Ce contentieux est principalement régi par l’article 46 de la loi n° 65-557 du 10 juillet 1965 fixant le statut de la copropriété des immeubles bâtis, tel que créé par la loi n° 96-1107 du 18 décembre 1996 et modifié par l’article 54 de la loi n° 2014-366 du 24 mars 2014, qui dispose que :

« Toute promesse unilatérale de vente ou d’achat, tout contrat réalisant ou constatant la vente d’un lot ou d’une fraction de lot mentionne la superficie de la partie privative de ce lot ou de cette fraction de lot ainsi que sa surface habitable. La nullité de l’acte peut être invoquée sur le fondement de l’absence de toute mention de la superficie de la partie privative.

La superficie de la partie privative et la surface habitable sont définies par décret en Conseil d’Etat.

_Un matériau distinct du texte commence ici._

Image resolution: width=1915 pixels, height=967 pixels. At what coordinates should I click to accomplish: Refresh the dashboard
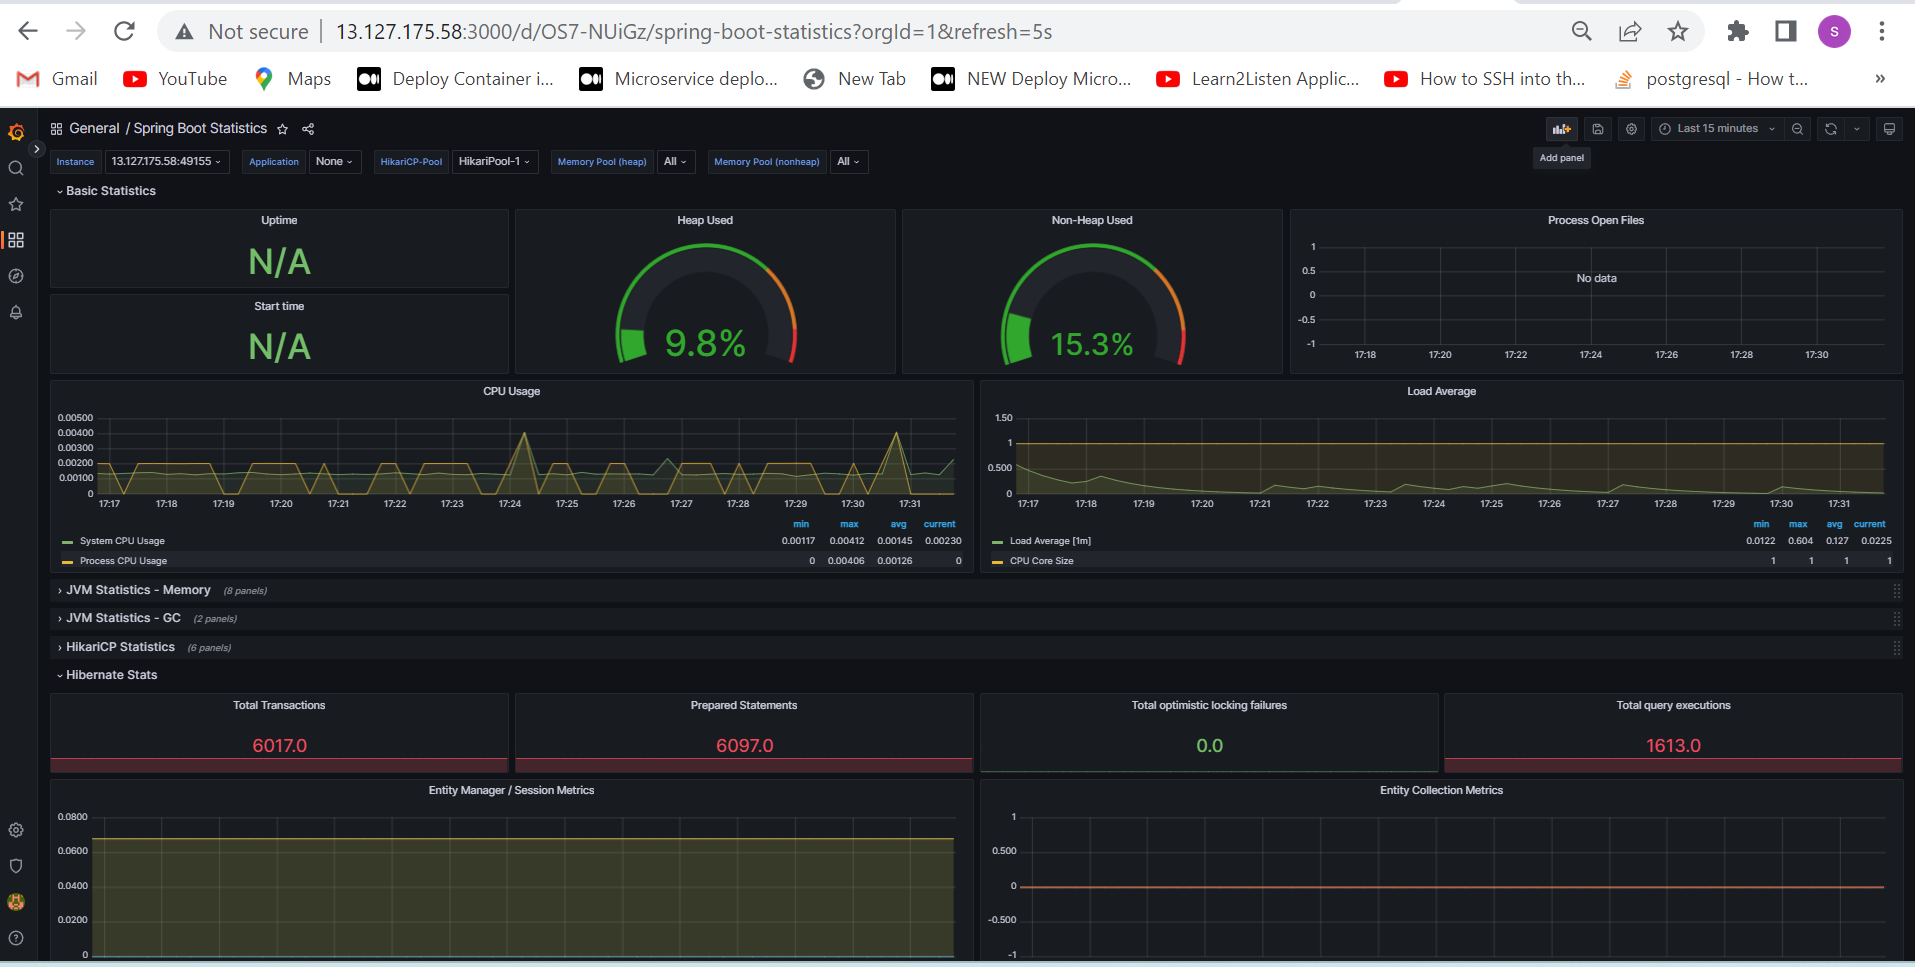pos(1830,129)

Pour la superficie de la partie privative, les dispositions du premier alinéa ci-dessus ne sont pas applicables aux caves, garages, emplacements de stationnement ni aux lots ou fractions de lots d’une superficie inférieure à un seuil fixé par le décret en Conseil d’Etat prévu à l’article 47.

Le bénéficiaire en cas de promesse de vente, le promettant en cas de promesse d’achat ou l’acquéreur peut intenter l’action en nullité, au plus tard à l’expiration d’un délai d’un mois à compter de l’acte authentique constatant la réalisation de la vente.

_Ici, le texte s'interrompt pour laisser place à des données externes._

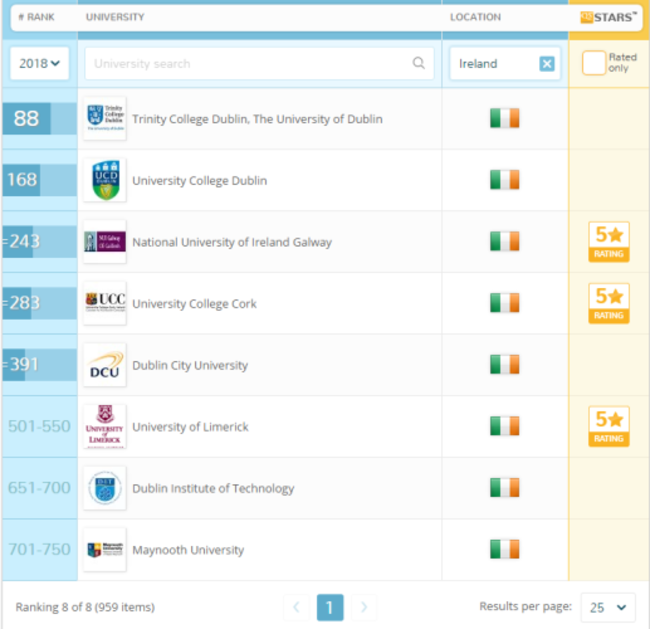Screen dimensions: 650x629
Task: Click the Trinity College Dublin logo
Action: 105,119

La signature de l’acte authentique constatant la réalisation de la vente mentionnant la superficie de la partie privative du lot ou de la fraction de lot entraîne la déchéance du droit à engager ou à poursuivre une action en nullité de la promesse ou du contrat qui l’a précédé, fondée sur l’absence de mention de cette superficie.

Si la superficie de la partie privative est supérieure à celle exprimée dans l’acte, l’excédent de mesure ne donne lieu à aucun supplément de prix.

Si la superficie de la partie privative est inférieure de plus d’un vingtième à celle exprimée dans l’acte, le vendeur, à la demande de l’acquéreur, supporte une diminution du prix proportionnelle à la moindre mesure.

L’action en diminution du prix doit être intentée par l’acquéreur dans un délai d’un an à compter de l’acte authentique constatant la réalisation de la vente, à peine de déchéance ».

Certaines dispositions du Code civil rappellent également les obligations qui sont à la charge du vendeur d’un bien immobilier et particulièrement son obligation de délivrance.

Il est à noter que les dispositions du Code civil s’appliquent à toute vente immobilière à la différence des dispositions de la loi n° 65-557 du 10 juillet 1965 qui ne s’appliquent exclusivement qu’aux ventes immobilières portant sur des lots de copropriété.

Ainsi, l’article 1616 du Code civil dispose en effet que « le vendeur est tenu de délivrer la contenance telle qu’elle est portée au contrat ».

De même, l’article 1617 du Code civil oblige le vendeur, si la vente d’un immeuble a été faite avec indication de la contenance, à raison de tant la mesure, de délivrer à l’acquéreur, s’il l’exige, la quantité indiquée au contrat.

A défaut, le vendeur est obligé de souffrir une diminution proportionnelle du prix.

Enfin, l’article 1622 du Code civil rappelle que l’action en supplément de prix de la part du vendeur, et celle en diminution de prix ou en résiliation du contrat de la part de l’acquéreur, doivent être également intentées dans l’année, à compter du jour du contrat, à peine de déchéance.

L’action en réduction de prix pour erreur sur la surface Carrez n’est pas à confondre avec l’action fondée sur l’absence de mention de la superficie.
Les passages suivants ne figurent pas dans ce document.